Changement et Adaptation sont les mots du siècle actuel. Que nous le voulions ou non, que nous l’acceptions ou non, nos mondes évoluent ; nos vies subissent des mutations ; nos environnements se transforment. L’humain doit modifier sa manière de vivre pour s’assurer un avenir sur notre planète, en réduisant ses pollutions, bien entendu, mais aussi en s’adaptant aux nouvelles données mondiales. Mais en sommes-nous capables ? Quelles sont nos ressources ? Comment pouvons-nous développer de nouvelles aptitudes à réagir mieux et plus vite ? Pour construire demain, encore faut-il comprendre l’humain d’aujourd’hui !
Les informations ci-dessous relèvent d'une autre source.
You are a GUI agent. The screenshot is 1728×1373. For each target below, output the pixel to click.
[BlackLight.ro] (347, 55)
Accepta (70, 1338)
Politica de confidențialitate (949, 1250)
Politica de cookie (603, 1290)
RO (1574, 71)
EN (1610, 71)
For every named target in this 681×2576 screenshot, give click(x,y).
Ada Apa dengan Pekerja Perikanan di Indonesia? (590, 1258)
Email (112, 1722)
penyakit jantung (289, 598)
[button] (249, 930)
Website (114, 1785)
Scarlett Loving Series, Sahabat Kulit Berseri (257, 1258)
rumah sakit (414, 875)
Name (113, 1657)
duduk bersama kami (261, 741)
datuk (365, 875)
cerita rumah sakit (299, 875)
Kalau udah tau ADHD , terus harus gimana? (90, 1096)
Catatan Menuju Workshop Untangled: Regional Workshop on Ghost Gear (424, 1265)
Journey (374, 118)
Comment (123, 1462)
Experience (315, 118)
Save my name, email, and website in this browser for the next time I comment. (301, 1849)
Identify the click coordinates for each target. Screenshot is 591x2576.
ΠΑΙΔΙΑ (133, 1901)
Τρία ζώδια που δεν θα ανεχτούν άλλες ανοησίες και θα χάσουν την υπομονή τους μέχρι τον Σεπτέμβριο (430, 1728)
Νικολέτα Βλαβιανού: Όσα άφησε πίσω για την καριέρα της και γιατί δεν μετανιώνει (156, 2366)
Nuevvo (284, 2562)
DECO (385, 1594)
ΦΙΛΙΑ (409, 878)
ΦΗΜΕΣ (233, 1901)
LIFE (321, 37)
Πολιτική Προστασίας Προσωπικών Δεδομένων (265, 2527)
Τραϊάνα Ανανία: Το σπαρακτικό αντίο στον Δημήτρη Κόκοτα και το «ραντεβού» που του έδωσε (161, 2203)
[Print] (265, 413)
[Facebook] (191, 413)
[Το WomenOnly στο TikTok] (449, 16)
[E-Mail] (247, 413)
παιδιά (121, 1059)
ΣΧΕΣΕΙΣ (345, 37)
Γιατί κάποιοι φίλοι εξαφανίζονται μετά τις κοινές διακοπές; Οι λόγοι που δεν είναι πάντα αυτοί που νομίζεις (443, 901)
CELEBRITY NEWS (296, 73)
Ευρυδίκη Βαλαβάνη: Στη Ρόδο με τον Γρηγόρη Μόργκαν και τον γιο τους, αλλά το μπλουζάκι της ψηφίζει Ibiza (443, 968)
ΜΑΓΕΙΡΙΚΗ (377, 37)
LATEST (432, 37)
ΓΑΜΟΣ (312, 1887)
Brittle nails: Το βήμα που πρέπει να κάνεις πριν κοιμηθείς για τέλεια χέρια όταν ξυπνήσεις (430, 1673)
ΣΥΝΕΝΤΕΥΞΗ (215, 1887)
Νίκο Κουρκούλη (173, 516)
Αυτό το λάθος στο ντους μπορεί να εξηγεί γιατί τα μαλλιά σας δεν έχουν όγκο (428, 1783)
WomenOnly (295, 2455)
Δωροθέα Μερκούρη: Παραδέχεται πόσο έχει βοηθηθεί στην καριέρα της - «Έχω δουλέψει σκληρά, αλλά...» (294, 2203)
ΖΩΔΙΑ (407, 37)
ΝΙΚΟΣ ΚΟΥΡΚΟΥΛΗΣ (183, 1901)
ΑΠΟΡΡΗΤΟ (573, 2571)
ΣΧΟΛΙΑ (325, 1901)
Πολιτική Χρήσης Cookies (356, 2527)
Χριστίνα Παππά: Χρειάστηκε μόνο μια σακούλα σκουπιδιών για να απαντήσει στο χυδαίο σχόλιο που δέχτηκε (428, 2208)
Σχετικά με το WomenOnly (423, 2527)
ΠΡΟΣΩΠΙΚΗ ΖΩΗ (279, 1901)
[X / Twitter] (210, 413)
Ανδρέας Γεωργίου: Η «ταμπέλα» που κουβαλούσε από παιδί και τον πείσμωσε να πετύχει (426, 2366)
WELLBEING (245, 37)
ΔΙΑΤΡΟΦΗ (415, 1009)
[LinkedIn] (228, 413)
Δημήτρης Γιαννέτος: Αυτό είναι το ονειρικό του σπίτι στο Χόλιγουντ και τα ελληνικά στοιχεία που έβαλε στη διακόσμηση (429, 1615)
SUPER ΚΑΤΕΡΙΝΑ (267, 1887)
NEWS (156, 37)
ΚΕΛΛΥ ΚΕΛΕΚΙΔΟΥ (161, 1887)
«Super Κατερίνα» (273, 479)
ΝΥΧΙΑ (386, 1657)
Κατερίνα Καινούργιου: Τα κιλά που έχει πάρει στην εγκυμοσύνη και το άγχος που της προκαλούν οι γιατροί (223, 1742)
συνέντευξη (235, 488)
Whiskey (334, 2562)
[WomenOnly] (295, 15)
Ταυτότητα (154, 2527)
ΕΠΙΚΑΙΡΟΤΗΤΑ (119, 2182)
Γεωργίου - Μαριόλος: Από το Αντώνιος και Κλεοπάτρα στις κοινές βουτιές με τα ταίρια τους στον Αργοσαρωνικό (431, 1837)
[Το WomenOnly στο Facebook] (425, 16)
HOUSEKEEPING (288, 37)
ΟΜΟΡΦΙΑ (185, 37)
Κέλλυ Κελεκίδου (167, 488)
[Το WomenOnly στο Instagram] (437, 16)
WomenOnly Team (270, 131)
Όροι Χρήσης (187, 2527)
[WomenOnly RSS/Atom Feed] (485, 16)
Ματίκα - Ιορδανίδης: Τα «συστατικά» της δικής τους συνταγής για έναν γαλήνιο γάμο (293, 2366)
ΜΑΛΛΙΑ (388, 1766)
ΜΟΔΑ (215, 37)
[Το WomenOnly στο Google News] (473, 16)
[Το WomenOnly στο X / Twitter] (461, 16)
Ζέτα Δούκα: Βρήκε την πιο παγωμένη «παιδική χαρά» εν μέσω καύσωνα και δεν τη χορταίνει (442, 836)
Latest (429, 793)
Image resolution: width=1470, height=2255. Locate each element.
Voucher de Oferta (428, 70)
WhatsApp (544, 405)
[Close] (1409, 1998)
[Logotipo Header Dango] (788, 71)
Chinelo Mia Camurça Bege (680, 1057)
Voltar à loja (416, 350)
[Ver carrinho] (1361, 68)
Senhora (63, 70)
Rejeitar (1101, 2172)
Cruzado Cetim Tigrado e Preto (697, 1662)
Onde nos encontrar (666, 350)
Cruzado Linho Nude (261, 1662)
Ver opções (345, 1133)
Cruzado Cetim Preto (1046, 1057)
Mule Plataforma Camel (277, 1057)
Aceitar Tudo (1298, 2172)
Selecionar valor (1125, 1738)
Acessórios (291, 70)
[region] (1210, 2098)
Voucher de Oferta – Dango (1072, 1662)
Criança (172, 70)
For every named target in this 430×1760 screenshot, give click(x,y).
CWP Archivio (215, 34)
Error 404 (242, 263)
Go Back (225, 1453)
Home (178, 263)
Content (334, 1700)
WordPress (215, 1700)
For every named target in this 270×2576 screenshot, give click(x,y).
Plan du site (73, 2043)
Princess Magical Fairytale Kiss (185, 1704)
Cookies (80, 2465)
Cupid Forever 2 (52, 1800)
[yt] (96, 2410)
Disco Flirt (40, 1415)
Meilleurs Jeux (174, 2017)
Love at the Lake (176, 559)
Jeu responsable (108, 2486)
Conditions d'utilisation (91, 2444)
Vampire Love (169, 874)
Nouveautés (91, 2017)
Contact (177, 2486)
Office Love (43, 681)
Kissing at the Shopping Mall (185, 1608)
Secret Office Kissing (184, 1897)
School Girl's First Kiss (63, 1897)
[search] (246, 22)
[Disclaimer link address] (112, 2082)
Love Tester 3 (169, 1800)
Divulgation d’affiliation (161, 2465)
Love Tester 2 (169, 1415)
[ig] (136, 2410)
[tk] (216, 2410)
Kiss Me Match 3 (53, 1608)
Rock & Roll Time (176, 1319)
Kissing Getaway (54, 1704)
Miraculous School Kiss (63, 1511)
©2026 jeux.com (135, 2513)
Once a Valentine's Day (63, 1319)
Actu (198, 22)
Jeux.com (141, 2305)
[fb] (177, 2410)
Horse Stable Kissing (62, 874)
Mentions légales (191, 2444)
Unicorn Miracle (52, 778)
Notre capacité à l’adaptabilité est intimement liée à notre agilité corticale : notre cerveau est l’atout majeur face aux changements. Un cerveau que nous connaissons encore mal, tant les études in situ, au cœur des situations réelles, sont difficiles à réaliser. Il faut aussi comprendre nos aptitudes physiologique à résister et évoluer dans les différents climats, alors qu’aucune étude n’a été réalisée dans chaque climat sur une même personne.
ADAPTATION est donc autant le défi unique de progressions successives dans les climats les plus extrêmes de la planète qu’une manière de mieux comprendre la capacité humaine d’adaptation dans des conditions très changeantes qui, a priori, nous sont impropres.

 

4 traversées successives pour une première mondiale

L’expédition Adaptation 4×30 jours et les travaux de recherche associés vont se dérouler en 2 phases de 4 traversées chacune.

Chaque traversée se fera dans un milieu parmi les plus extrêmes de la planète : désert iranien : chaud et aridité extrêmes, canaux de Patagonie : froid et humidité extrême, Amazonie :  chaud et humidité extrêmes, Sibérie : froid et aridité extrêmes.

 

2016 | L’explorateur Christian Clot réalise les 4 traversées en solo

  • Ajustement et la validation des protocoles de recherches dans des conditions extrêmes.
  • Études sur les réactions et l’adaptation d’une personne en solitaire.

 

2017 |Expédition de groupe : « Mission 20 »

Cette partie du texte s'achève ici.